## To be done
Copy verbatim every line of the records below, starting with the line that contains "Image resolution: width=1456 pixels, height=819 pixels. What" and continuing through the end of the records, including both the first and last lines.

## Data lines
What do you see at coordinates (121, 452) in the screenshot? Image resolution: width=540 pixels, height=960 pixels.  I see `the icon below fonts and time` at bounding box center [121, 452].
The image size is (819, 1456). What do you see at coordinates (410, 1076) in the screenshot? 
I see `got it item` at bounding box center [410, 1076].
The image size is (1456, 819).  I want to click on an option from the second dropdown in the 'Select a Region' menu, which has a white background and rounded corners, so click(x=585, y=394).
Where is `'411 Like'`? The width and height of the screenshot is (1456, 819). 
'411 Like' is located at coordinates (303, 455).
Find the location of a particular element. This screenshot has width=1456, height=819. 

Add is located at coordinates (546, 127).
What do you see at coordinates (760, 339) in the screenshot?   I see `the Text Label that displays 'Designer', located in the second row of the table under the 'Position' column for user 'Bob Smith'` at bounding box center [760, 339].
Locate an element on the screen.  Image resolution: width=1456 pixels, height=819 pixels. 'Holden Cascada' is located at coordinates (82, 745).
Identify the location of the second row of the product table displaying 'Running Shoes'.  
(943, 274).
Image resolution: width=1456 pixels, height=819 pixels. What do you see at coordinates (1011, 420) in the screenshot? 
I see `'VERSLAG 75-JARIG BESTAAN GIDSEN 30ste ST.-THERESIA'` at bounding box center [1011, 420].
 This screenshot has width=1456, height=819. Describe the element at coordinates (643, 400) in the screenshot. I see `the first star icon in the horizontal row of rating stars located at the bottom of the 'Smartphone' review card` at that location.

## Solution
Image resolution: width=1456 pixels, height=819 pixels. What do you see at coordinates (1011, 420) in the screenshot? 
I see `'VERSLAG 75-JARIG BESTAAN GIDSEN 30ste ST.-THERESIA'` at bounding box center [1011, 420].
 This screenshot has width=1456, height=819. Describe the element at coordinates (643, 400) in the screenshot. I see `the first star icon in the horizontal row of rating stars located at the bottom of the 'Smartphone' review card` at that location.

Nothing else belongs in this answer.